Just changed out about four and a half gallons.


----------



## Canuck Fins (Oct 5, 2010)

How is the temperature in the tank?


----------



## turtle10 (Dec 30, 2010)

A steady 80. I could turn it down to 76 though.


----------



## Oldfishlady (Mar 1, 2010)

The 20g is fine for your pleco...that the smallest size I would go with that species and good that you have wood-they need it to rasp on to help digestion....did the water change make any difference in the pleco...did it move any...it may need time to adapt too or it may need to rasp for awhile on the wood...lol.....may not have had any for a while.....love to see a pic.....


----------



## turtle10 (Dec 30, 2010)

The water change didn't make too much of a difference, she wiggled her tail a bit lol. I got her like two-three weeks go, could she still be adjusting after that long? They did have wood in the lfs store where she was kept.

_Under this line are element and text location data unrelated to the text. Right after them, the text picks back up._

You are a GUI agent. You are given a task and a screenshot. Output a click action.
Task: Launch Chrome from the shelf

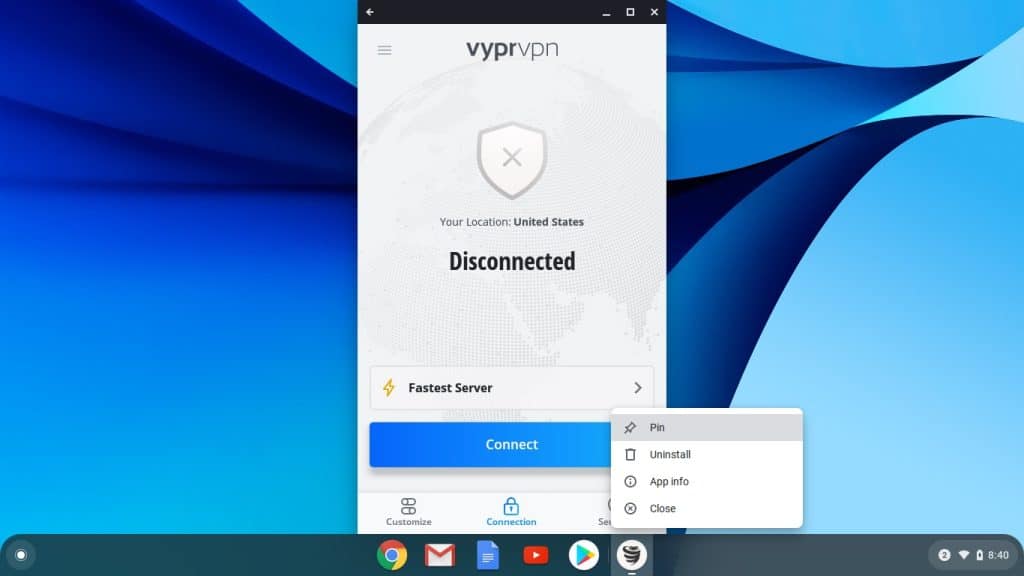(391, 555)
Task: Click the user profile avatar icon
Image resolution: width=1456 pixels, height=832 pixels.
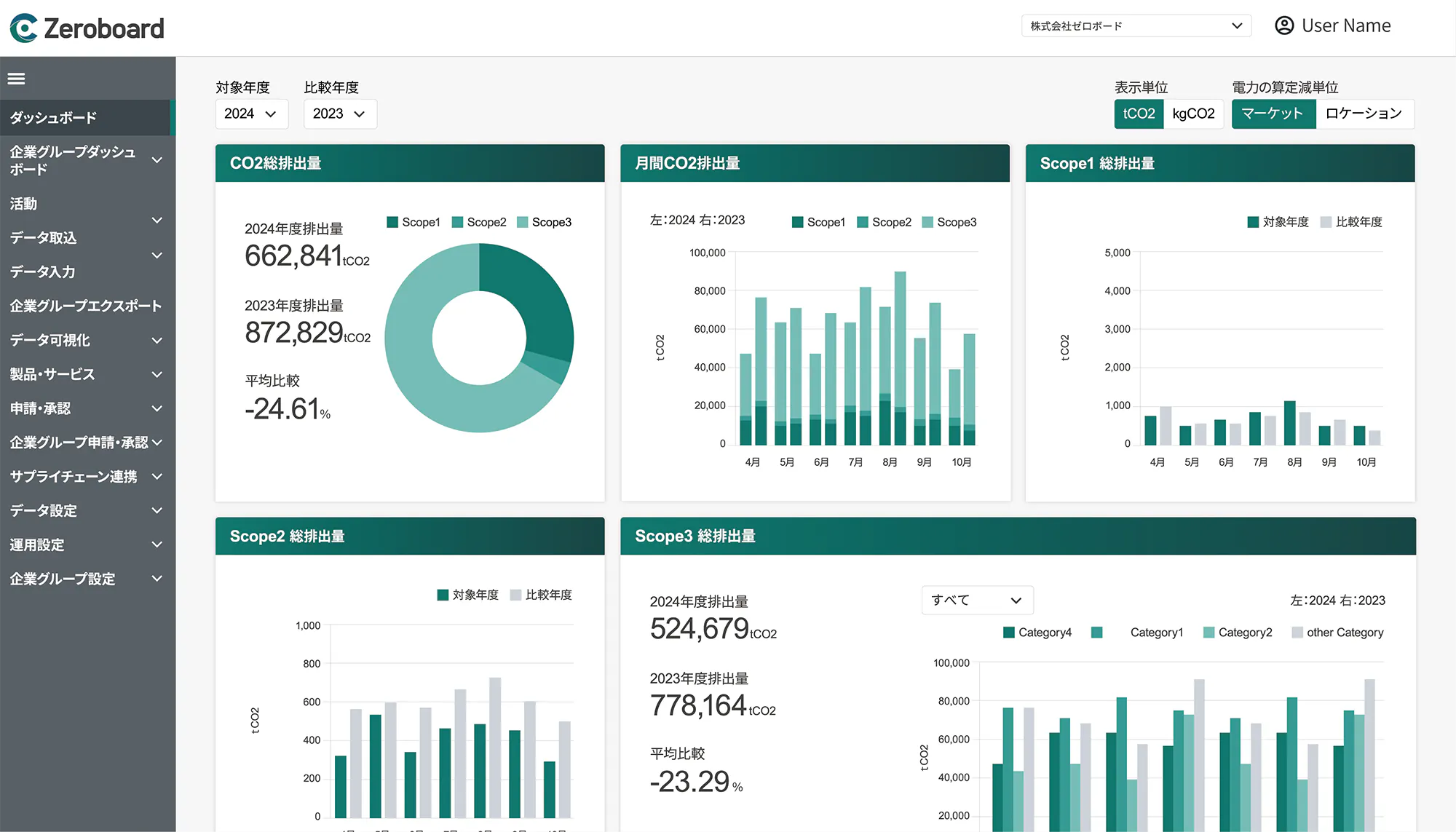Action: point(1284,25)

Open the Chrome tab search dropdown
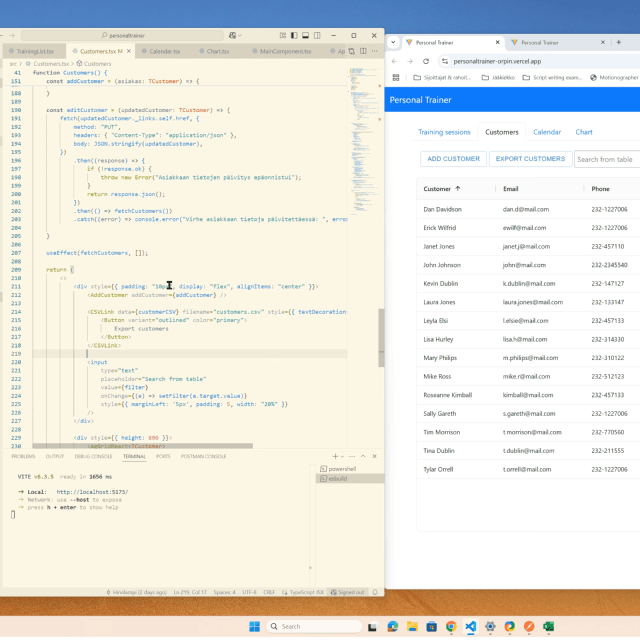pyautogui.click(x=395, y=43)
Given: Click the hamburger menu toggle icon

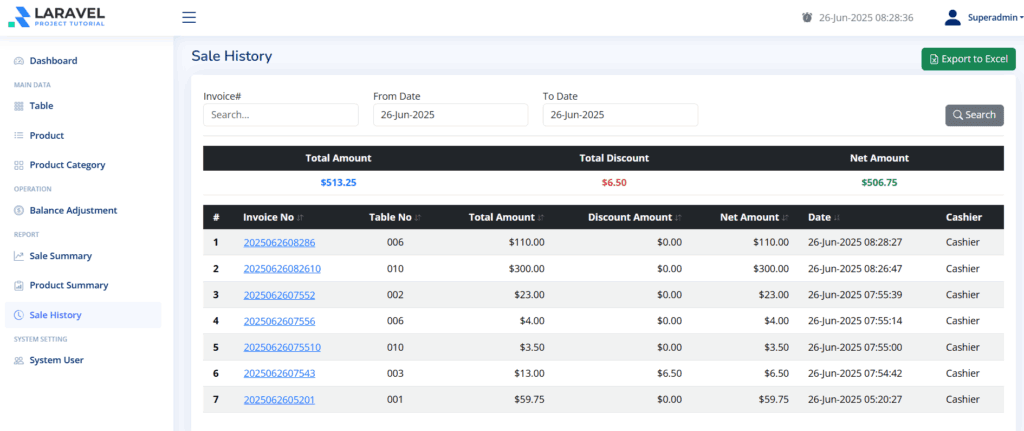Looking at the screenshot, I should 189,17.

Here is a picture of her, the has been upside down like that for days! The red is the effect of my camera, I don't have anything red in my tank lol.


----------



## Lion Mom (Jun 14, 2010)

Cute plec! I have one of those (in my 75 gal. tank w/African Cichlids) and, TBH, there have been times I haven't even SEEN it for so long I figure it must have passed away and the other fish took care of it. Then, all of a sudden, it's there - LOL!!!


----------



## Pekemom (Jan 27, 2011)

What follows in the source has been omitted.